Cependant, une fois les cameras éteintes, il montre davantage de réserves, de fêlures, dont certaines qui n’échappent à personne. Atteint de diabète chronique, Luther Vandross ne cesse durant toute sa vie de subir d’importantes variations de poids. À quarante ans à peine, il est déjà passé de mince à obèse et inversement, près d’une dizaine de fois. Particulièrement mal à l’aise avec son physique, il refuse à plusieurs reprises de participer à des shows TV de peur d’être moqué.
« Même quand il était très fin, il se regardait dans le miroir et ne voyait pas cette personne mince » dira son amie et mentor Dionne Warwick.
Luther Vandross se montre particulièrement pudique. Ses problèmes de poids, il ne les évoque qu’avec un cercle resserré d’amis et de proches.
C’est ce cercle qui l’aide à affronter l’âpreté du monde médiatique et notamment les questions incessantes sur sa sexualité. Jamais marié et n’ayant eu aucun enfant, il fait face à de nombreuses interrogations des médias, auquel il répond invariablement avec les mots suivants : « Je vous dois ma musique, mon talent, mon travail acharné. Je ne nie pas et je ne confirme pas ces rumeurs sur des choses qui me sont si personnelles. Je ne vous donnerai pas la satisfaction d’un démenti car ce serait une soumission de l’âme. »

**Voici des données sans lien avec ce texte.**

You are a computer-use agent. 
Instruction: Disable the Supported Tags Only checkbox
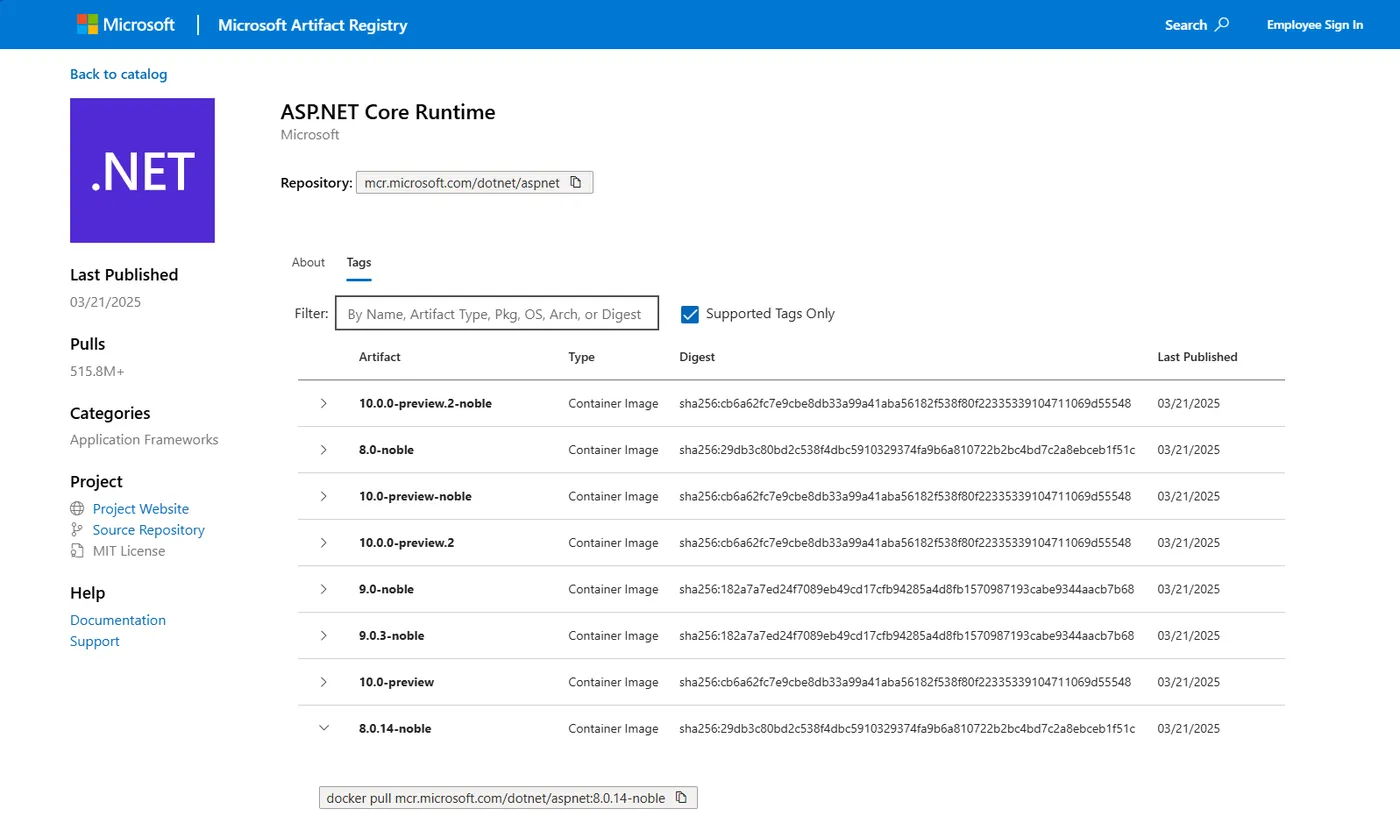pyautogui.click(x=689, y=314)
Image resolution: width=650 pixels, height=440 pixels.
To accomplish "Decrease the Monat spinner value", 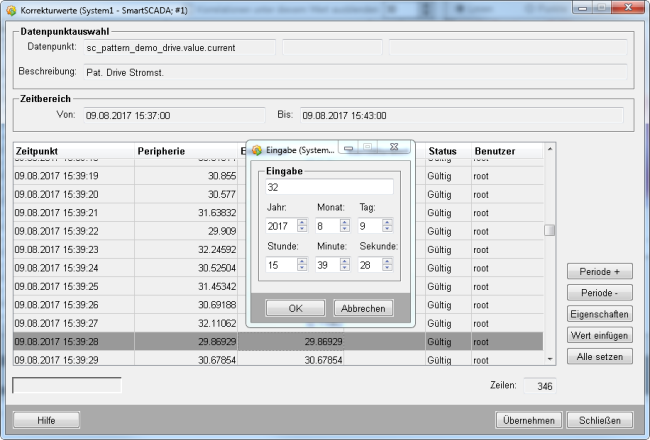I will [x=345, y=230].
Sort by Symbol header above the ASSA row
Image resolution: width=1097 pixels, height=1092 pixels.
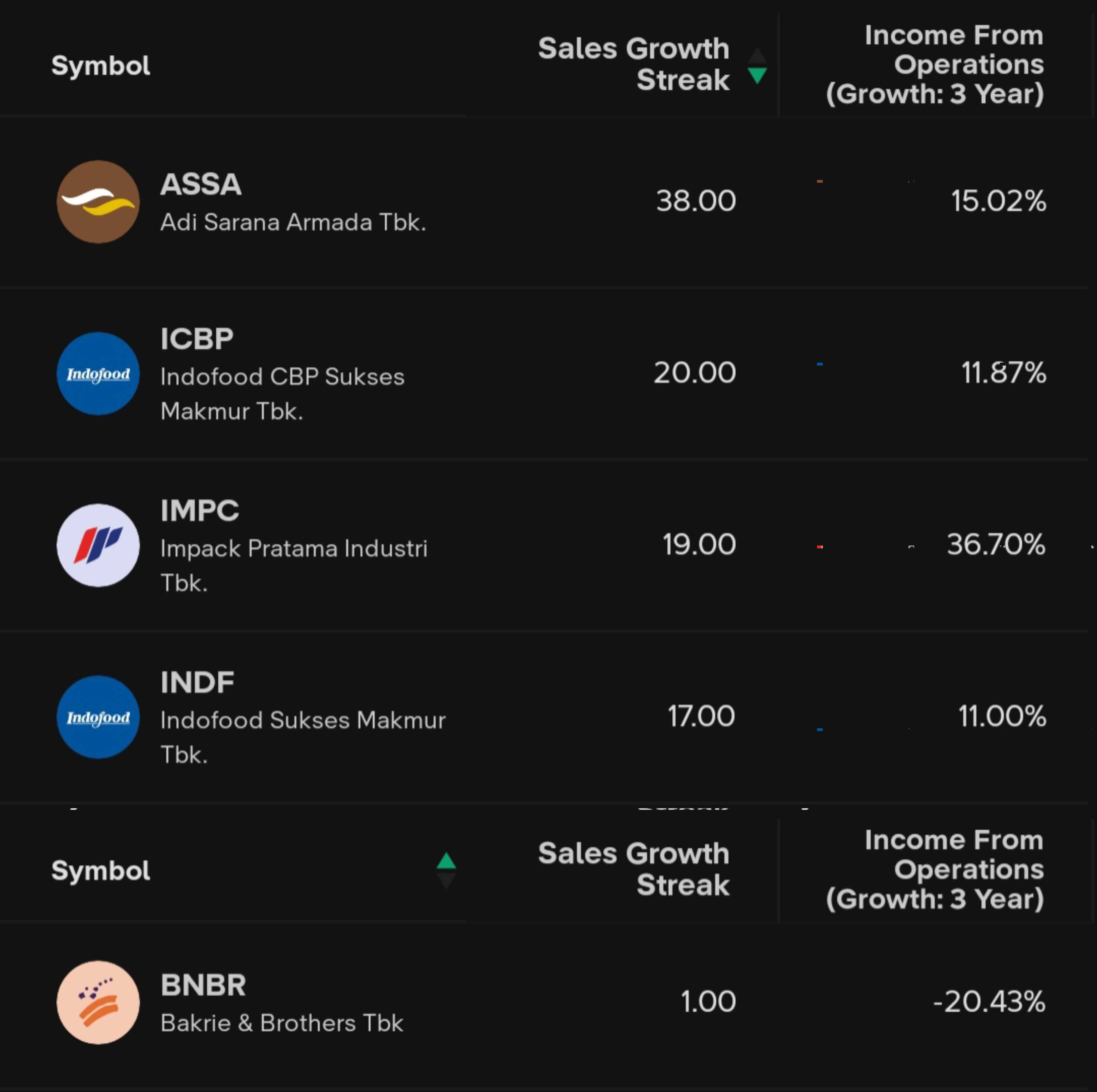coord(100,66)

Tenant sa ligne de conduite, il n’a de son vivant jamais répondu à cette question. C’est seulement après sa mort que plusieurs de ses proches, et notamment la chanteuse Patti LaBelle, ont confirmé le secret le moins bien gardé de l’histoire du R&B.
Cette dernière dira en interview, « il ne voulait pas que sa mère affronte ça. Il m’a dit qu’il ne voulait pas énerver les gens , c’était dur pour lui. »
L’Amérique des années 1980 n’était pas prête selon Luther Vandross, pas prête à ce qu’un chanteur de R&B noir, avec un public majoritairement féminin qui l’adule autant pour sa voix que pour son physique, révèle son homosexualité publiquement.
Malgré les succès, malgré l’amour porté par ses fans, le destin de Luther Vandross n’en reste pas moins assez tragique. Mort en 2005 à seulement 54 ans des suites d’un infarctus, il aura passé la plus large partie de sa vie à offrir aux autres l’image qu’ils attendaient de lui.
Par crainte d’être rejeté et probablement de peur de voir son oeuvre musicale passer au second plan, Luther Vandross a fait le terrible choix de cacher une partie de sa vraie nature.
Ses choix et bien évidemment son oeuvre méritent tout notre respect. Il fait partie de ces artistes qui se sont donnés corps et âme pour leur art. Aujourd’hui, la meilleure manière de lui rendre cela, c’est de faire entendre sa voix de velours encore et encore, car écouter Luther Vandross c’est never too much.